*** Excerpt Section Begins ***
- Theatrical release poster
- Directed by: David Butler
- Written by: William M. Conselman Kubec Glasmon Henry Johnson
- Based on: Merry Andrew by Lewis Beach
- Produced by: Sol M. Wurtzel
- Starring: Will Rogers Peggy Wood Mary Carlisle Robert Taylor
- Cinematography: Arthur C. Miller
- Edited by: Irene Morra
- Music by: David Buttolph
- Production company: Fox Film Corporation
- Distributed by: Fox Film Corporation
- Release date: July 27, 1934;
- Running time: 83 minutes
- Country: United States
- Language: English

= Handy Andy (1934 film) =

1934 film by David Butler

Handy Andy is a 1934 American comedy film directed by David Butler and written by William M. Conselman, Kubec Glasmon and Henry Johnson, adapted in turn from the play Merry Andrew by Lewis Beach. The film stars Will Rogers, Peggy Wood, Mary Carlisle, Paul Harvey, Frank Melton and Roger Imhof. The film was released on July 27, 1934, by Fox Film Corporation.

==Synopsis==
A small town pharmacist is pressured by his social-climbing wife to sell his business to a much larger chain of shops. In addition she tries to encourage a marriage between their daughter and the son of the tycoon, despite the fact that she is in love with the Lloyd the son of the town physician.

==Cast==
- Will Rogers as Andrew Yates
- Peggy Wood as Ernestine Yates
- Mary Carlisle as Janice Yates
- Paul Harvey as Charlie Norcross
- Frank Melton as Howard Norcross
- Roger Imhof as Doc Burmeister
- Robert Taylor as Lloyd Burmeister
- Grace Goodall as Mattie Norcross
- Jessie Pringle as Jennie
- Conchita Montenegro as Fleurette
- Adrian Rosley as Henri Duval
- Gregory Gaye as Pierre Martel
- Richard Tucker as Mr. Beauregard
- Helen Flint as Mrs. Beauregard

==Reception==
The film was one of Fox's biggest hits of the year.

==Bibliography==
- Solomon, Aubrey. The Fox Film Corporation, 1915-1935: A History and Filmography. McFarland, 2011.
*** Excerpt Section Ends ***
- **What you will do**
1. In the synopsis of the Handy Andy entry, who pushes the small-town pharmacist to sell his business to the larger chain, and what kind of person is she? Answer in one to three sentences.
2. Please repeat the part of the Handy Andy entry starting with "1934 film by" and going on through "the town physician.".
*** Supplied data Section Begins ***
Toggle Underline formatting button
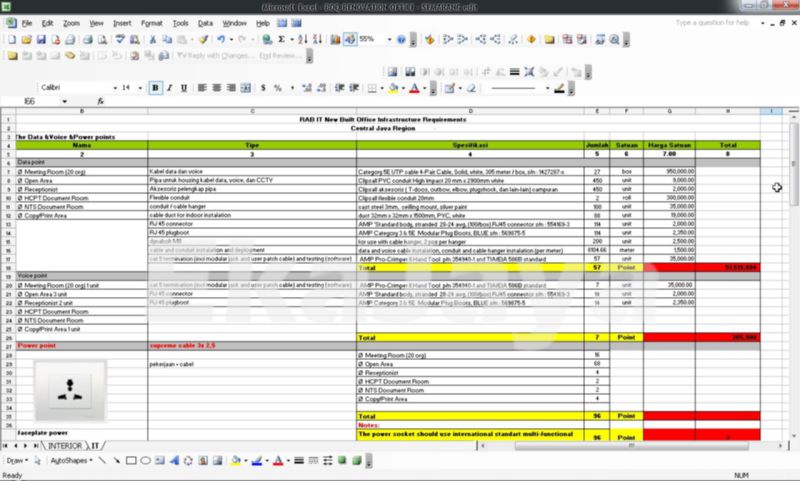This screenshot has height=481, width=800. pyautogui.click(x=185, y=88)
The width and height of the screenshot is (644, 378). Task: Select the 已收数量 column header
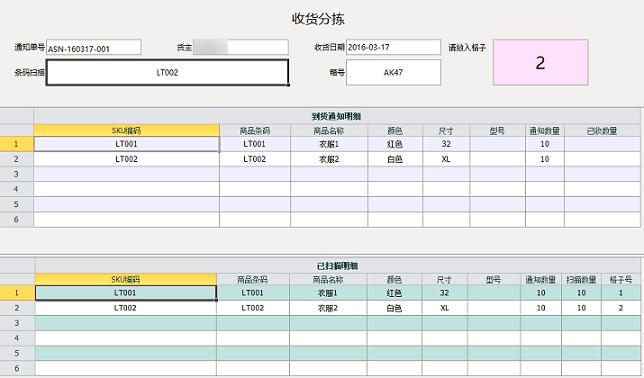[x=602, y=131]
*** Supplied data Section Ends ***
- **Responses per task**
1. His wife pressures him to sell his business to the much larger chain of shops. The synopsis describes her as social-climbing.

2.
1934 film by David Butler

Handy Andy is a 1934 American comedy film directed by David Butler and written by William M. Conselman, Kubec Glasmon and Henry Johnson, adapted in turn from the play Merry Andrew by Lewis Beach. The film stars Will Rogers, Peggy Wood, Mary Carlisle, Paul Harvey, Frank Melton and Roger Imhof. The film was released on July 27, 1934, by Fox Film Corporation.

==Synopsis==
A small town pharmacist is pressured by his social-climbing wife to sell his business to a much larger chain of shops. In addition she tries to encourage a marriage between their daughter and the son of the tycoon, despite the fact that she is in love with the Lloyd the son of the town physician.